# Roof rack and ladder



## Highlandbear (Jun 10, 2017)

Hello All, Coming from the dark side of caravans :smile2::smile2: Wife and I looking at a Autocruise Wentworth, Can any one tell me can a roof ladder and roof rack be fitted , also 2 bike carrier on the back
Many thanks


----------



## cabby (May 14, 2005)

Now I cannot remember seeing this on any of the club vans on an Autocruise rally. however Kev-liz, members on here now have a Wentworth, perhaps they can tell us if it is possible, he is a very practical chap.


----------



## Highlandbear (Jun 10, 2017)

Hi I have been informed by the dealer I might be buying it from that Fiamma can install all 3 items


----------



## Pudsey_Bear (Sep 25, 2008)

Hi Highlander and welcome to MHF.

Beware of the spare wheel carrier on this model (I have one) done wrongly and you can't get it out, also unless it has had the weight upgrade you'll find you run out of payload quickly, as standard it is NOT a 3.5t van.

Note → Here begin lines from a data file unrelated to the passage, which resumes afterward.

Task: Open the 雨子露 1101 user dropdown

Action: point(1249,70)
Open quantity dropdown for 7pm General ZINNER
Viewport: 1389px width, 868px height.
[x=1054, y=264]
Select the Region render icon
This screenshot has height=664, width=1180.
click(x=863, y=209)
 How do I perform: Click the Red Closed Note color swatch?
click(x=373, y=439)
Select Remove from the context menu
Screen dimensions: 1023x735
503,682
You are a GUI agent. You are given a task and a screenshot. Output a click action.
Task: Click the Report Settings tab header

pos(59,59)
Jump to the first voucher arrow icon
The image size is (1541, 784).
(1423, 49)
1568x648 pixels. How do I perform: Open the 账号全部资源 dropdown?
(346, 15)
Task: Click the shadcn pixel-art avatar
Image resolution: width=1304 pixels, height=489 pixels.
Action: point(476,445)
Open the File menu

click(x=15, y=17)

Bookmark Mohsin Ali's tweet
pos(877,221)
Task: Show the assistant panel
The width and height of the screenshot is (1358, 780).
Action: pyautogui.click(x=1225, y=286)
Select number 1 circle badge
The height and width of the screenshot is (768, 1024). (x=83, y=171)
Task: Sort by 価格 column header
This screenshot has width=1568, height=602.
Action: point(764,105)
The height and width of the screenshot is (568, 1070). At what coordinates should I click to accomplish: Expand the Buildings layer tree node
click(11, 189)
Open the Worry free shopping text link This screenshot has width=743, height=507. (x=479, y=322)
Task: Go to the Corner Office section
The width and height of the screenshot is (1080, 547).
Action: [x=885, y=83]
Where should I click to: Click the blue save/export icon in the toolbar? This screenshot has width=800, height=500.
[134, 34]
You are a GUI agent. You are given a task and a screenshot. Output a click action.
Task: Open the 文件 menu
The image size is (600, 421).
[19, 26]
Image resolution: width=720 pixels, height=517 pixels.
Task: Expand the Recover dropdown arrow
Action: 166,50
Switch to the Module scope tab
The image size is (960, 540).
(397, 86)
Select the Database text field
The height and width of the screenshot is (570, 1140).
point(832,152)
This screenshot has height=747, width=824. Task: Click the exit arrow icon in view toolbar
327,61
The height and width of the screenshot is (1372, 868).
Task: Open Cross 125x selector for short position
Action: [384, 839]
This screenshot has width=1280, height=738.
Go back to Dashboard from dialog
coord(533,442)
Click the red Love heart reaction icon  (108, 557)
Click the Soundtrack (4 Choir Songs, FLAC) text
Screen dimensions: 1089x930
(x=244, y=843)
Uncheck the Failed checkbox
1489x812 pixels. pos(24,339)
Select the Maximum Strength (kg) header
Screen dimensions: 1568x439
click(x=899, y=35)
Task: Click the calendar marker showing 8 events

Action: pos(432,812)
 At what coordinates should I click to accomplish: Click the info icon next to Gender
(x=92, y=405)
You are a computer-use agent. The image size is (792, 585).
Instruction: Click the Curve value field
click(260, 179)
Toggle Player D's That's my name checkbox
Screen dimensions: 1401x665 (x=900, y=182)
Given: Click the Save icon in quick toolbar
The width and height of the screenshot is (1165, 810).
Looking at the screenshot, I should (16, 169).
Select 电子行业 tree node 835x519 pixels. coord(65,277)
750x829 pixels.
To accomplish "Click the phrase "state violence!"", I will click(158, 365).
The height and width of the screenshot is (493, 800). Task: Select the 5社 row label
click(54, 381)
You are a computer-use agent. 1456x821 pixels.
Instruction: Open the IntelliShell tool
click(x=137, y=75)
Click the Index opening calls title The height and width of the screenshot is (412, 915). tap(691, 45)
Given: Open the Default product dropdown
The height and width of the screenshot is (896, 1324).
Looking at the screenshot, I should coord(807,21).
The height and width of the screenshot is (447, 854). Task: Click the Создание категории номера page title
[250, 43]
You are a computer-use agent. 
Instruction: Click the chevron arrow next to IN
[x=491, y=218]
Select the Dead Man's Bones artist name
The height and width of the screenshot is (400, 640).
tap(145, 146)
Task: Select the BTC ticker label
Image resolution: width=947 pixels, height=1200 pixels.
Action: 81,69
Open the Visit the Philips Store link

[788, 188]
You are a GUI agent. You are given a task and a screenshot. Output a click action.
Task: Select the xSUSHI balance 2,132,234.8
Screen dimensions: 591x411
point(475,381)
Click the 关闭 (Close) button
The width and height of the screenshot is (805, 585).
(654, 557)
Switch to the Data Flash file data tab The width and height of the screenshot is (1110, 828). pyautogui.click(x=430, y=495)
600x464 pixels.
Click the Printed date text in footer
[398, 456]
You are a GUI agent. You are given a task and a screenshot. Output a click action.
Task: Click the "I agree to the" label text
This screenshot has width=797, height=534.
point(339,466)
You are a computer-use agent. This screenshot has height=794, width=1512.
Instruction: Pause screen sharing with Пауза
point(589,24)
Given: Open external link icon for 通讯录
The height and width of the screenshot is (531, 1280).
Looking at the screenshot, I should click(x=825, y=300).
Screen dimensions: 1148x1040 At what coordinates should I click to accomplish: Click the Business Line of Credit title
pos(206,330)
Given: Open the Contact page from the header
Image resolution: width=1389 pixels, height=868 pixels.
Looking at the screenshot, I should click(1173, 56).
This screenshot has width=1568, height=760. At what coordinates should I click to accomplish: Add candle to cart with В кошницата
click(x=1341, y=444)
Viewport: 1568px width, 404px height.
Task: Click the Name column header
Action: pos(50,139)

It did come with a2 bike rack, which I took off, and a tow bar which was badly fitted and require the actual tow ball to be removed to get the spare out, as we don't tow, I cut the tow bar off.


----------



## Pudsey_Bear (Sep 25, 2008)

You have a PM Highlander (personal message) hopefully you can open it if not let me know and I'll contact you a different way.


----------